From the blog post below about being called beautiful, extract the passage from "I froze. I recognized" to "says, You’re beautiful." word for word.

→ **Source text**:
········
Wednesday, August 24, 2011

Why Hearing "You're Beautiful" Makes Me Freeze

(via)

My first kiss was unremarkable except for the fact that it was mine: 4-H camp, nighttime, crickets, slow motion, etc. I’ll remember it forever, of course, but I will also remember what came next. We managed to break from our starry-eyed hold to go back to the main camp for movie night. We rigged up a makeshift blanket-nest, then he then got us some popcorn. Upon his return, I thanked him, and in a dead-earnest manner that can only be successfully performed if you are a mild-mannered, tender-hearted son of a hog farmer—which he was—he looked me in the eye and quietly said, “I’d do anything for you.”

I froze. I recognized the winsome romanticism of it all, of course, and wasn’t untouched by it. But I remember feeling his eyes on me and thinking that now we were something out of a movie: My gallant hero would do “anything” for me (he’d even fetch popcorn!), which made me his heroine, and heroines were there to be looked at, and heroines were pretty, maybe even beautiful, and I froze and thought, He might be thinking I am pretty right now, at this very moment, and I didn’t know what to do.

I was 14, and in the following years I learned how to not freeze in the face of sweet nothings. But that frozen sensation—the sensation of having been caught in the act of playing someone who is there to be looked at—creeps up nearly every time a man I’m dating looks at me and says, You’re beautiful.

Please do not misunderstand me: It’s not that I don’t want to hear those words from a person I’m intimately involved with. In fact, I want to hear it very much; at times, the longing can be exquisite. Yet when I hear you’re beautiful, more often than not I feel as though I need to stop whatever I’m doing in order to continue being beautiful.

If observing ourselves in the mirror makes us aware of the potential of being looked at, hearing you’re beautiful seals the deal: You are being looked at. It’s with approval, to be sure, but that approval can be instantaneously overriden by the consciousness of being observed. In physics, the observer effect states that the very act of observation changes that which is being observed. In romance, I feel that change creep through my body the instant I recognize that I am being observed. Without having actually seen it, I'm guessing it's a variation of my mirror face: My eyes open wider, my smile arranges itself into an invitation, my belly sucks itself in. You are beautiful is my body’s cue to begin the performance of pretty, a role I fill in a last-minute cast shuffle, hoping the performance can be seen before whatever fleeting beauty the graces loaned me is spirited away.
········
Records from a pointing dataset

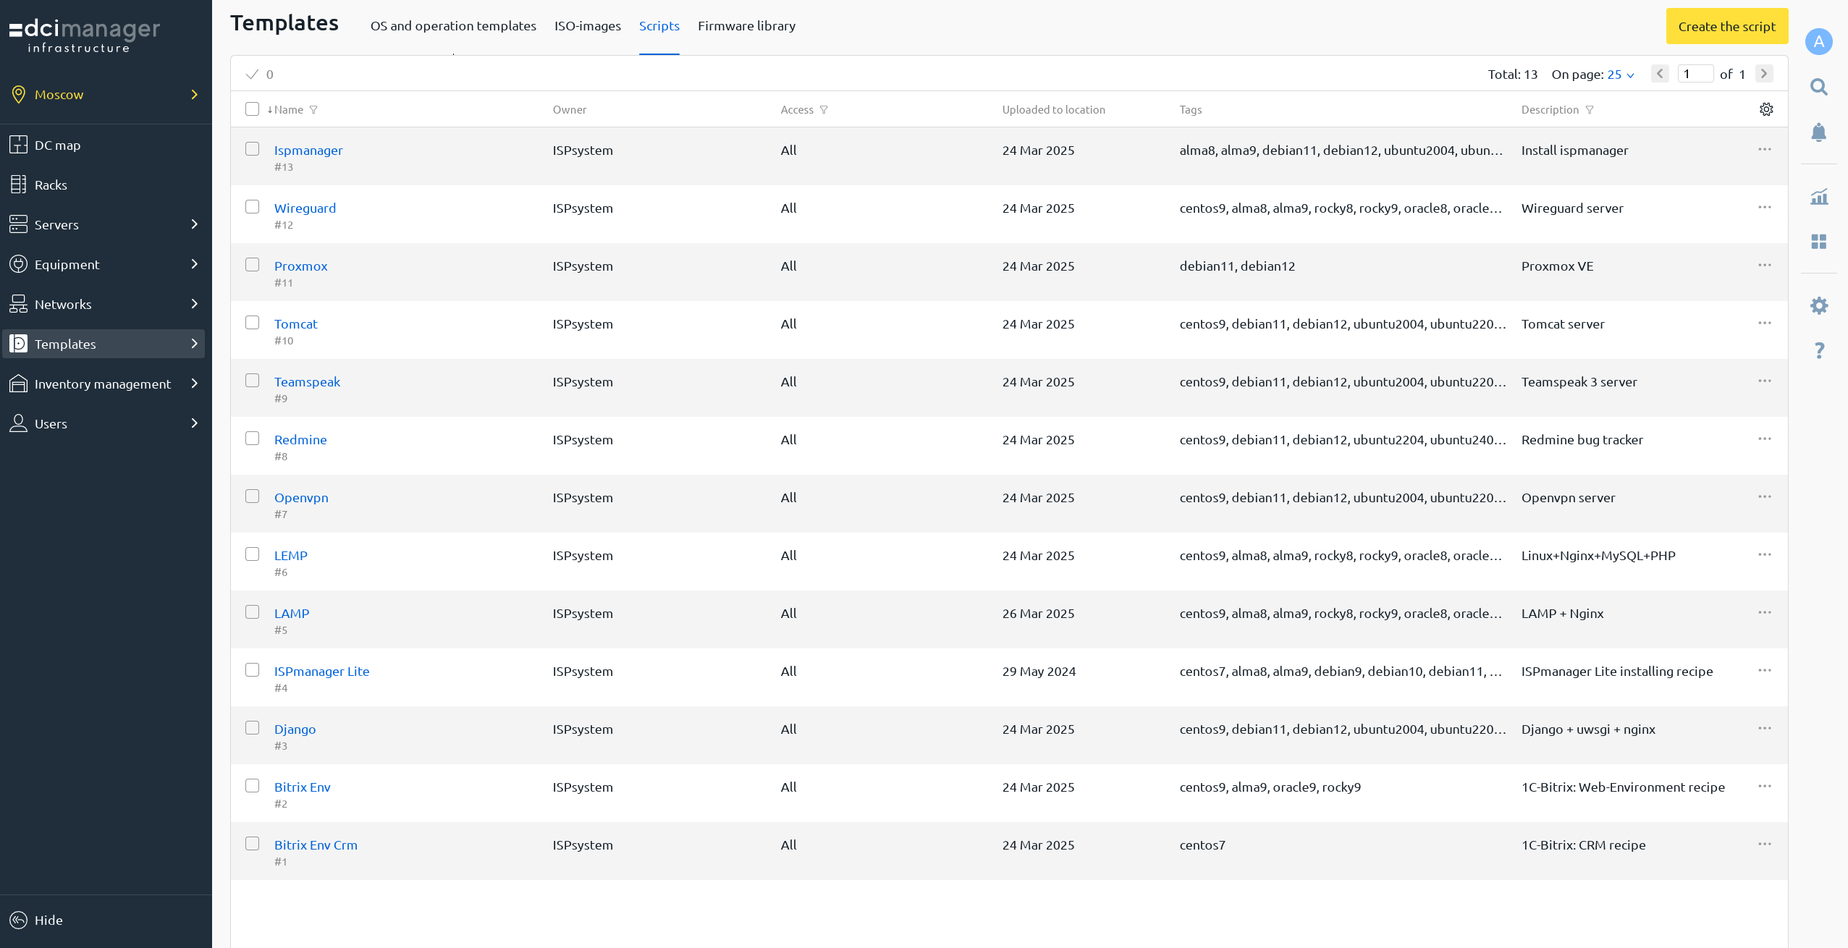This screenshot has width=1848, height=948.
Task: Open the settings gear in right sidebar
Action: pyautogui.click(x=1818, y=305)
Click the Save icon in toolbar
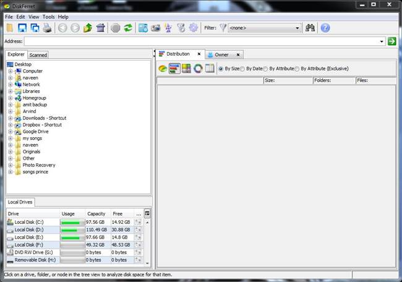The height and width of the screenshot is (282, 402). [22, 28]
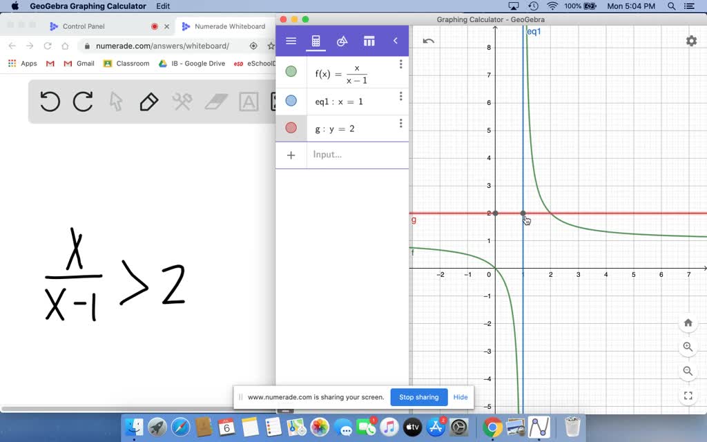Toggle visibility of line g: y = 2
The height and width of the screenshot is (442, 707).
click(x=291, y=128)
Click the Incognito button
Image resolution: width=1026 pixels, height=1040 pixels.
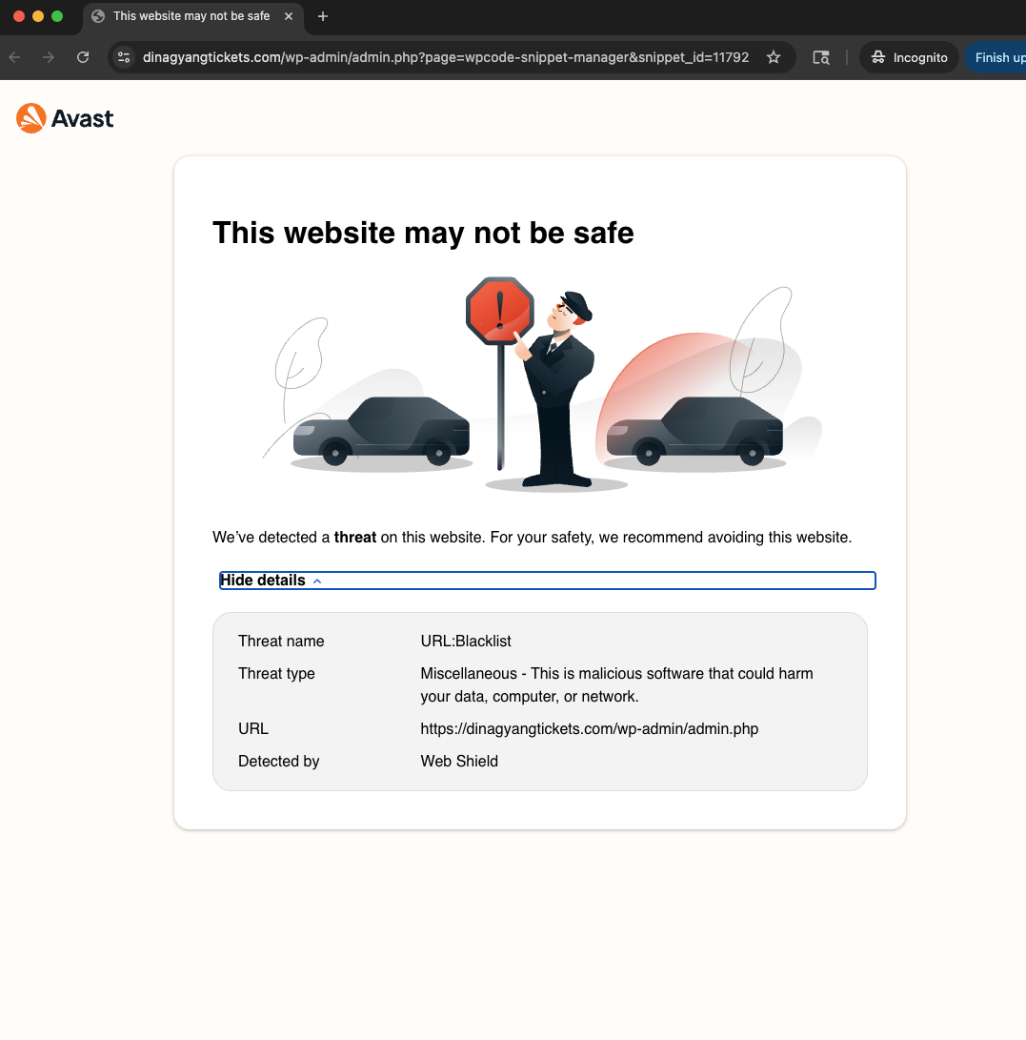(909, 57)

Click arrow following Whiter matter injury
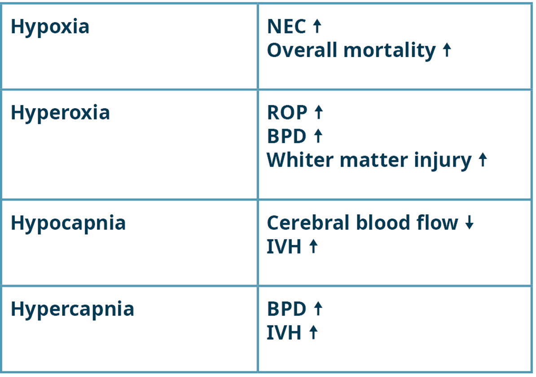(x=483, y=160)

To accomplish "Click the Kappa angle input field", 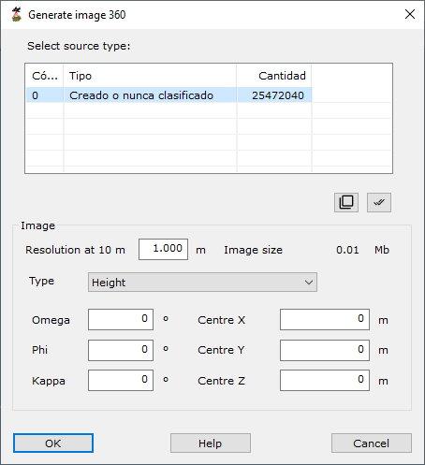I will (121, 380).
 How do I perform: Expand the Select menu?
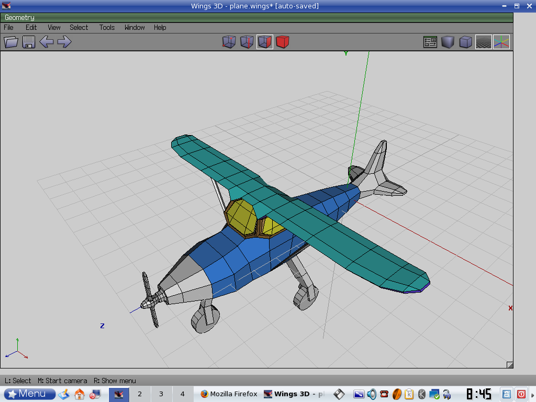pyautogui.click(x=79, y=27)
········
→ **Completed task**:
I froze. I recognized the winsome romanticism of it all, of course, and wasn’t untouched by it. But I remember feeling his eyes on me and thinking that now we were something out of a movie: My gallant hero would do “anything” for me (he’d even fetch popcorn!), which made me his heroine, and heroines were there to be looked at, and heroines were pretty, maybe even beautiful, and I froze and thought, He might be thinking I am pretty right now, at this very moment, and I didn’t know what to do.

I was 14, and in the following years I learned how to not freeze in the face of sweet nothings. But that frozen sensation—the sensation of having been caught in the act of playing someone who is there to be looked at—creeps up nearly every time a man I’m dating looks at me and says, You’re beautiful.